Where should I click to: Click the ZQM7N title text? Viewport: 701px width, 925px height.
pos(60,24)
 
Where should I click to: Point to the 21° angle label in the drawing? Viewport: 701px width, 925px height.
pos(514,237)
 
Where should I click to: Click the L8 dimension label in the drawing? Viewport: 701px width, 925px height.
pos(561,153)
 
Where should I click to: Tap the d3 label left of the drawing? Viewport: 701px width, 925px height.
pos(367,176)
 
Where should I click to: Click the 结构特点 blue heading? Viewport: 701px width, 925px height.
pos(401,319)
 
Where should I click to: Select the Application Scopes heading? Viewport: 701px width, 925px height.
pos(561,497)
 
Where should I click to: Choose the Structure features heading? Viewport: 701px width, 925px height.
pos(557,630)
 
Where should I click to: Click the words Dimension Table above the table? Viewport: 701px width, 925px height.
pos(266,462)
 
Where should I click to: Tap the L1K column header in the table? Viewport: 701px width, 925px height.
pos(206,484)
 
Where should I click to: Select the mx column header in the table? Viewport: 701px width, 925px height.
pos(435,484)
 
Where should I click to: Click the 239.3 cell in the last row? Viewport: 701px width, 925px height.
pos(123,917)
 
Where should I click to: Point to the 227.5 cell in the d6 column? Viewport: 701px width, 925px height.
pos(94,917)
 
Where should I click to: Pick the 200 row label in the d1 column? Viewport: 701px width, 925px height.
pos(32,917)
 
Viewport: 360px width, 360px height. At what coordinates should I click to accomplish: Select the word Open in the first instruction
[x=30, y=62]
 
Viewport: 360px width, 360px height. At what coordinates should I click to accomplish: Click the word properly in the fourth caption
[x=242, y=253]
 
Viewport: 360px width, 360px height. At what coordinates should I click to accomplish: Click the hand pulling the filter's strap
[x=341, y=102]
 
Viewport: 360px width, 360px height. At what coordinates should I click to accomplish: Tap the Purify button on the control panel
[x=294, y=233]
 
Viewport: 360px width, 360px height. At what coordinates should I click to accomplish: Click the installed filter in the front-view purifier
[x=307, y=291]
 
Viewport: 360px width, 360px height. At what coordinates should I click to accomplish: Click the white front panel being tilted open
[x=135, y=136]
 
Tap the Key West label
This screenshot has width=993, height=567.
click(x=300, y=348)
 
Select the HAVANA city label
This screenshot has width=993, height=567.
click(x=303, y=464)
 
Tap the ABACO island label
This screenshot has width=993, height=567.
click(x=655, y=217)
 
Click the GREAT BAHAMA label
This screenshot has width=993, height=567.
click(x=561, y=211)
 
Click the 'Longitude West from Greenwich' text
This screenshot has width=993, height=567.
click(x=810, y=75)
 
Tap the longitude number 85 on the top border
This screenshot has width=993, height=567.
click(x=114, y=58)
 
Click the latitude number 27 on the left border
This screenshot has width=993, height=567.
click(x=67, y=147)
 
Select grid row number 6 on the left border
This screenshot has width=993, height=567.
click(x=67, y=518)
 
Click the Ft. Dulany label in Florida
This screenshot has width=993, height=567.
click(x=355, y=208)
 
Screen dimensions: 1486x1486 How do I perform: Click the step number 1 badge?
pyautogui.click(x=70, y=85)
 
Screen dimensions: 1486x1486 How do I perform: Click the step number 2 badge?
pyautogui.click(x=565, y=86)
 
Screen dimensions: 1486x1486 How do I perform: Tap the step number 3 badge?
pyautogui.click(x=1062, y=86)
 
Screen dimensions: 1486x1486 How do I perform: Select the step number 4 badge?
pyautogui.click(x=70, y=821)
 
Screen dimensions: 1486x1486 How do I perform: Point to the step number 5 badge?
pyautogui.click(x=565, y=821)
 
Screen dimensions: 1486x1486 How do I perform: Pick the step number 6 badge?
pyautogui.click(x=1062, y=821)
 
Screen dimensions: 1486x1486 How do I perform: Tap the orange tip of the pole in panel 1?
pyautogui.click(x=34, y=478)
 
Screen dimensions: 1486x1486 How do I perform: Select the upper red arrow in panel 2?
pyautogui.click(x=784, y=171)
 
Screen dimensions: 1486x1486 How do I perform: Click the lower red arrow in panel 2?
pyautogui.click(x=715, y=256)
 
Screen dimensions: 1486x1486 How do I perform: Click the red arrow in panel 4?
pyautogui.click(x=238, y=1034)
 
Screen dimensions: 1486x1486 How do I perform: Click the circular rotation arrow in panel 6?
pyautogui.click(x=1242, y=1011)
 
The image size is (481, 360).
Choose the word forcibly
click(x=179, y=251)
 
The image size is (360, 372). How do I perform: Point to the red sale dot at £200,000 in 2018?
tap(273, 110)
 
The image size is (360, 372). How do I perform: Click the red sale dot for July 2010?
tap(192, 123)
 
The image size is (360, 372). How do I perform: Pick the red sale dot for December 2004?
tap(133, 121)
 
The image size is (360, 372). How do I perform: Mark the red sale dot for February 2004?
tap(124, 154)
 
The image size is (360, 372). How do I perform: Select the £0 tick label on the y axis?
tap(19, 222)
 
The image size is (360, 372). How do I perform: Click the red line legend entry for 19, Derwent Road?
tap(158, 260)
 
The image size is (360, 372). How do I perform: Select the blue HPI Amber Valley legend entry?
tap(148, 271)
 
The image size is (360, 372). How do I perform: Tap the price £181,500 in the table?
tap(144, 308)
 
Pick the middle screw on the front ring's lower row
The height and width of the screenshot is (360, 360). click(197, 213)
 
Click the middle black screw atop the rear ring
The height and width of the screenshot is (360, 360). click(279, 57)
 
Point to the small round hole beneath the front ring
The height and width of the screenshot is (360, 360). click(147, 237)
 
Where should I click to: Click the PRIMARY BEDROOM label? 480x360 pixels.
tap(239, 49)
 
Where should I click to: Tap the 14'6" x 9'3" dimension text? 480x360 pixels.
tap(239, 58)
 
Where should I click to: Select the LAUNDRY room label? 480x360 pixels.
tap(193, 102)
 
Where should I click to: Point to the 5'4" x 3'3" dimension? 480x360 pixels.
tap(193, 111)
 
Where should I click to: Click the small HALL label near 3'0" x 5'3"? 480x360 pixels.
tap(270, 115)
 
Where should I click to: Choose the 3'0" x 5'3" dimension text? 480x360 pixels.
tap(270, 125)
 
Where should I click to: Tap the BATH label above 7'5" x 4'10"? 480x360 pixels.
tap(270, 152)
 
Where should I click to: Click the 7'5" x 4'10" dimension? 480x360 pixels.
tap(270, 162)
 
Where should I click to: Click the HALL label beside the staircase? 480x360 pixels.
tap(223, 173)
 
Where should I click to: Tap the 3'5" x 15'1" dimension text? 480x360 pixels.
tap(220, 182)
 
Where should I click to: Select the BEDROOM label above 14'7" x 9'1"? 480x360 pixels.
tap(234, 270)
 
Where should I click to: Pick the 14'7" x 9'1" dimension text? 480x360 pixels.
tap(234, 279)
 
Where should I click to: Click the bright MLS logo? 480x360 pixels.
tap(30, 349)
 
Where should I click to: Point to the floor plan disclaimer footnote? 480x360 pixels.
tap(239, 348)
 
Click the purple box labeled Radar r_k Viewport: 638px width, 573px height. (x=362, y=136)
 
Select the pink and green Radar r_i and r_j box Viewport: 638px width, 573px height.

===============

Copy every line above word for word, from the first to the last.

Where should I click to: Click the ZQM7N title text? Viewport: 701px width, 925px height.
pos(60,24)
 
Where should I click to: Point to the 21° angle label in the drawing? Viewport: 701px width, 925px height.
pos(514,237)
 
Where should I click to: Click the L8 dimension label in the drawing? Viewport: 701px width, 925px height.
pos(561,153)
 
Where should I click to: Tap the d3 label left of the drawing? Viewport: 701px width, 925px height.
pos(367,176)
 
Where should I click to: Click the 结构特点 blue heading? Viewport: 701px width, 925px height.
pos(401,319)
 
Where should I click to: Select the Application Scopes heading? Viewport: 701px width, 925px height.
pos(561,497)
 
Where should I click to: Choose the Structure features heading? Viewport: 701px width, 925px height.
pos(557,630)
 
Where should I click to: Click the words Dimension Table above the table? Viewport: 701px width, 925px height.
pos(266,462)
 
Where should I click to: Tap the L1K column header in the table? Viewport: 701px width, 925px height.
pos(206,484)
 
Where should I click to: Select the mx column header in the table? Viewport: 701px width, 925px height.
pos(435,484)
 
Where should I click to: Click the 239.3 cell in the last row? Viewport: 701px width, 925px height.
pos(123,917)
 
Where should I click to: Point to the 227.5 cell in the d6 column? Viewport: 701px width, 925px height.
pos(94,917)
 
Where should I click to: Pick the 200 row label in the d1 column? Viewport: 701px width, 925px height.
pos(32,917)
 
Viewport: 360px width, 360px height. At what coordinates should I click to accomplish: Select the word Open in the first instruction
[x=30, y=62]
 
Viewport: 360px width, 360px height. At what coordinates should I click to accomplish: Click the word properly in the fourth caption
[x=242, y=253]
 
Viewport: 360px width, 360px height. At what coordinates should I click to accomplish: Click the hand pulling the filter's strap
[x=341, y=102]
 
Viewport: 360px width, 360px height. At what coordinates should I click to accomplish: Tap the Purify button on the control panel
[x=294, y=233]
 
Viewport: 360px width, 360px height. At what coordinates should I click to accomplish: Click the installed filter in the front-view purifier
[x=307, y=291]
 
Viewport: 360px width, 360px height. At what coordinates should I click to accomplish: Click the white front panel being tilted open
[x=135, y=136]
 
Tap the Key West label
This screenshot has width=993, height=567.
click(x=300, y=348)
 
Select the HAVANA city label
This screenshot has width=993, height=567.
click(x=303, y=464)
 
Tap the ABACO island label
This screenshot has width=993, height=567.
click(x=655, y=217)
 
Click the GREAT BAHAMA label
This screenshot has width=993, height=567.
click(x=561, y=211)
 
Click the 'Longitude West from Greenwich' text
This screenshot has width=993, height=567.
click(x=810, y=75)
 
Tap the longitude number 85 on the top border
This screenshot has width=993, height=567.
click(x=114, y=58)
 
Click the latitude number 27 on the left border
This screenshot has width=993, height=567.
click(x=67, y=147)
 
Select grid row number 6 on the left border
This screenshot has width=993, height=567.
click(x=67, y=518)
 
Click the Ft. Dulany label in Florida
This screenshot has width=993, height=567.
click(x=355, y=208)
 
Screen dimensions: 1486x1486 How do I perform: Click the step number 1 badge?
pyautogui.click(x=70, y=85)
 
Screen dimensions: 1486x1486 How do I perform: Click the step number 2 badge?
pyautogui.click(x=565, y=86)
 
Screen dimensions: 1486x1486 How do I perform: Tap the step number 3 badge?
pyautogui.click(x=1062, y=86)
 
Screen dimensions: 1486x1486 How do I perform: Select the step number 4 badge?
pyautogui.click(x=70, y=821)
 
Screen dimensions: 1486x1486 How do I perform: Point to the step number 5 badge?
pyautogui.click(x=565, y=821)
 
Screen dimensions: 1486x1486 How do I perform: Pick the step number 6 badge?
pyautogui.click(x=1062, y=821)
 
Screen dimensions: 1486x1486 How do I perform: Tap the orange tip of the pole in panel 1?
pyautogui.click(x=34, y=478)
 
Screen dimensions: 1486x1486 How do I perform: Select the upper red arrow in panel 2?
pyautogui.click(x=784, y=171)
 
Screen dimensions: 1486x1486 How do I perform: Click the lower red arrow in panel 2?
pyautogui.click(x=715, y=256)
 
Screen dimensions: 1486x1486 How do I perform: Click the red arrow in panel 4?
pyautogui.click(x=238, y=1034)
 
Screen dimensions: 1486x1486 How do I perform: Click the circular rotation arrow in panel 6?
pyautogui.click(x=1242, y=1011)
 
The image size is (481, 360).
Choose the word forcibly
click(x=179, y=251)
 
The image size is (360, 372). How do I perform: Point to the red sale dot at £200,000 in 2018?
tap(273, 110)
 
The image size is (360, 372). How do I perform: Click the red sale dot for July 2010?
tap(192, 123)
 
The image size is (360, 372). How do I perform: Pick the red sale dot for December 2004?
tap(133, 121)
 
The image size is (360, 372). How do I perform: Mark the red sale dot for February 2004?
tap(124, 154)
 
The image size is (360, 372). How do I perform: Select the £0 tick label on the y axis?
tap(19, 222)
 
The image size is (360, 372). How do I perform: Click the red line legend entry for 19, Derwent Road?
tap(158, 260)
 
The image size is (360, 372). How do I perform: Select the blue HPI Amber Valley legend entry?
tap(148, 271)
 
The image size is (360, 372). How do I perform: Tap the price £181,500 in the table?
tap(144, 308)
 
Pick the middle screw on the front ring's lower row
The height and width of the screenshot is (360, 360). click(197, 213)
 
Click the middle black screw atop the rear ring
The height and width of the screenshot is (360, 360). click(279, 57)
 
Point to the small round hole beneath the front ring
The height and width of the screenshot is (360, 360). click(147, 237)
 
Where should I click to: Click the PRIMARY BEDROOM label? 480x360 pixels.
tap(239, 49)
 
Where should I click to: Tap the 14'6" x 9'3" dimension text? 480x360 pixels.
tap(239, 58)
 
Where should I click to: Select the LAUNDRY room label? 480x360 pixels.
tap(193, 102)
 
Where should I click to: Point to the 5'4" x 3'3" dimension? 480x360 pixels.
tap(193, 111)
 
Where should I click to: Click the small HALL label near 3'0" x 5'3"? 480x360 pixels.
tap(270, 115)
 
Where should I click to: Choose the 3'0" x 5'3" dimension text? 480x360 pixels.
tap(270, 125)
 
Where should I click to: Tap the BATH label above 7'5" x 4'10"? 480x360 pixels.
tap(270, 152)
 
Where should I click to: Click the 7'5" x 4'10" dimension? 480x360 pixels.
tap(270, 162)
 
Where should I click to: Click the HALL label beside the staircase? 480x360 pixels.
tap(223, 173)
 
Where should I click to: Tap the 3'5" x 15'1" dimension text? 480x360 pixels.
tap(220, 182)
 
Where should I click to: Select the BEDROOM label above 14'7" x 9'1"? 480x360 pixels.
tap(234, 270)
 
Where should I click to: Pick the 14'7" x 9'1" dimension text? 480x360 pixels.
tap(234, 279)
 
Where should I click to: Click the bright MLS logo? 480x360 pixels.
tap(30, 349)
 
Where should I click to: Point to the floor plan disclaimer footnote? 480x360 pixels.
tap(239, 348)
 
Click the purple box labeled Radar r_k Viewport: 638px width, 573px height. (x=362, y=136)
 
Select the pink and green Radar r_i and r_j box Viewport: 638px width, 573px height.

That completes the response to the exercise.